Recorded data:
-=-=-=-=-

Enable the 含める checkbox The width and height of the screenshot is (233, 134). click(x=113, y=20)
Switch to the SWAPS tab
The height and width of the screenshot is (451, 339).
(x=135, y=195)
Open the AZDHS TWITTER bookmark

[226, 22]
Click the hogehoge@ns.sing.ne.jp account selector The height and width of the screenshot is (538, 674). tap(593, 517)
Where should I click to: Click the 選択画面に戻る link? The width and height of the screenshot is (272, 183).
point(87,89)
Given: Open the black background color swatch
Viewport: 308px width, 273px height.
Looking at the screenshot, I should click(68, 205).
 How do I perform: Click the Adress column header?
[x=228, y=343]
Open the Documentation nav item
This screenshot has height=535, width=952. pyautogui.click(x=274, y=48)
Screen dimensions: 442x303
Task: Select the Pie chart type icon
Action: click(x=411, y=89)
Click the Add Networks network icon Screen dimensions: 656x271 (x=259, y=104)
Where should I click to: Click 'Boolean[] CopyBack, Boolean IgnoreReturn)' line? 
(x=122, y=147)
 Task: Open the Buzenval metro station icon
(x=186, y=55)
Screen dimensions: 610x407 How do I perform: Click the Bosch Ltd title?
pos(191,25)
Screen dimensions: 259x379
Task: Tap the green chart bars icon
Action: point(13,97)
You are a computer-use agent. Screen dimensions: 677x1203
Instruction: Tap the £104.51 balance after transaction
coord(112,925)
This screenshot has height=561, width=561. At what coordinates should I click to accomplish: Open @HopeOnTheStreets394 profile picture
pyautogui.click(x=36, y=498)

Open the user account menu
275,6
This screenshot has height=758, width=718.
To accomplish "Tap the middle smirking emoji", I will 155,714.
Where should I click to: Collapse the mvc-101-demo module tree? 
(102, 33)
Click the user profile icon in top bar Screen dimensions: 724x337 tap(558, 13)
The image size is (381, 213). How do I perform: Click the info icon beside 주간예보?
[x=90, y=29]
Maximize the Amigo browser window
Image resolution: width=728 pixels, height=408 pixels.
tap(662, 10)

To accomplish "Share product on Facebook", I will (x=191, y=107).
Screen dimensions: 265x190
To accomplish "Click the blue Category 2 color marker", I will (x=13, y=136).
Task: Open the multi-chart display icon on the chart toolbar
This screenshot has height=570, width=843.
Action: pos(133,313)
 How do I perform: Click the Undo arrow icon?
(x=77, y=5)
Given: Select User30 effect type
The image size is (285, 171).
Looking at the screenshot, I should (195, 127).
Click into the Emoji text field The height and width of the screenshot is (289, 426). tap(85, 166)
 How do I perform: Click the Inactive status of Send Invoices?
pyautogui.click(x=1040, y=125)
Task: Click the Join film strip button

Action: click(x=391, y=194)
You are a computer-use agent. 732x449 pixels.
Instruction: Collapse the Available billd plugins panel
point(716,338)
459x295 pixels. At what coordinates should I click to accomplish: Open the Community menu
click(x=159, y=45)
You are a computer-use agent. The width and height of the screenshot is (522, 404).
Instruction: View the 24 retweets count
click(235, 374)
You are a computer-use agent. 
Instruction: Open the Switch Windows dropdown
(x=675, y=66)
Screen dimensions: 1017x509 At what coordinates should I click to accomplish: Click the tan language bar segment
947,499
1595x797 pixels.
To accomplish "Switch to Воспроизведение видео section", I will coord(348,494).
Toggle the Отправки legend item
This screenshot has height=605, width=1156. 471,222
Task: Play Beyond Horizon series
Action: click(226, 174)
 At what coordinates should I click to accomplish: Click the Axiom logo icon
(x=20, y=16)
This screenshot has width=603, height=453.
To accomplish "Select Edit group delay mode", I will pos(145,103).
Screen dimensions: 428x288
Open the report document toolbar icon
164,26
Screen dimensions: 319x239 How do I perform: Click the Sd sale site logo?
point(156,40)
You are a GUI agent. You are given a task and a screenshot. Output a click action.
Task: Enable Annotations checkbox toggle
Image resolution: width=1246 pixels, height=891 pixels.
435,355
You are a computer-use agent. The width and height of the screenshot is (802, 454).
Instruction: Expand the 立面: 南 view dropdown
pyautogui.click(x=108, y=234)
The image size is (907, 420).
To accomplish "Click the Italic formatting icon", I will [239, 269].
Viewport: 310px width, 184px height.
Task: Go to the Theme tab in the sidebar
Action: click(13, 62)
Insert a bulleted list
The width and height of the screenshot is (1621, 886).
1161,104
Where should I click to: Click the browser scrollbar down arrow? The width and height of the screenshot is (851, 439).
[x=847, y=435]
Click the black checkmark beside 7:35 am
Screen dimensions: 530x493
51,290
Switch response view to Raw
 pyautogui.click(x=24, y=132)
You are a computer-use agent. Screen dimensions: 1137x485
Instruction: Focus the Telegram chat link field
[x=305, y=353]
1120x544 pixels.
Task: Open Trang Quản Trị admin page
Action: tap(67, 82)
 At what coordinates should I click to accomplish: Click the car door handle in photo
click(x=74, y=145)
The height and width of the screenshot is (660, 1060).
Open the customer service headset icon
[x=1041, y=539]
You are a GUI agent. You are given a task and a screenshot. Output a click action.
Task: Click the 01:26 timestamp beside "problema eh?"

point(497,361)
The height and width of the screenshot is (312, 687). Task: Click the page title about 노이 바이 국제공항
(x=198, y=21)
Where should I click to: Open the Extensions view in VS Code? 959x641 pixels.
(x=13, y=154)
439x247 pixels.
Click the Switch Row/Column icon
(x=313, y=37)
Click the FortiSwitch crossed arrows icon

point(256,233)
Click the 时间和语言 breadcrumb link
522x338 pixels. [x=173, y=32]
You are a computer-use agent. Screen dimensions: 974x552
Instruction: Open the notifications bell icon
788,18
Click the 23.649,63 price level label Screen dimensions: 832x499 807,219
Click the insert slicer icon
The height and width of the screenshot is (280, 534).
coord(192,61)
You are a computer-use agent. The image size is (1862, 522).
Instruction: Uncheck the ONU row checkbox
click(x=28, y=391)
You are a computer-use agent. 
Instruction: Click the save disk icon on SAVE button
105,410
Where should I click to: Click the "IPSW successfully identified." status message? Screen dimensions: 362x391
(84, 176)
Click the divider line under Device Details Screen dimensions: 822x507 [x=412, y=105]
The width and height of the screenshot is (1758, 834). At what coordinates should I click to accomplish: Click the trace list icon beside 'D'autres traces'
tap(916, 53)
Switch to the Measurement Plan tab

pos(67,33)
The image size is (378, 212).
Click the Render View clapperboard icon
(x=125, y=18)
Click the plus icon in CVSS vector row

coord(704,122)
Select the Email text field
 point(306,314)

-=-=-=-=-

Exercise requirements: Reproduce verbatim only the segment of the listing bounded by the line containing "Screen dimensions: 428x288" and the line containing "The image size is (907, 420).", with both boundary lines included.

Answer:
Screen dimensions: 428x288
Open the report document toolbar icon
164,26
Screen dimensions: 319x239 How do I perform: Click the Sd sale site logo?
point(156,40)
You are a GUI agent. You are given a task and a screenshot. Output a click action.
Task: Enable Annotations checkbox toggle
Image resolution: width=1246 pixels, height=891 pixels.
435,355
You are a computer-use agent. The width and height of the screenshot is (802, 454).
Instruction: Expand the 立面: 南 view dropdown
pyautogui.click(x=108, y=234)
The image size is (907, 420).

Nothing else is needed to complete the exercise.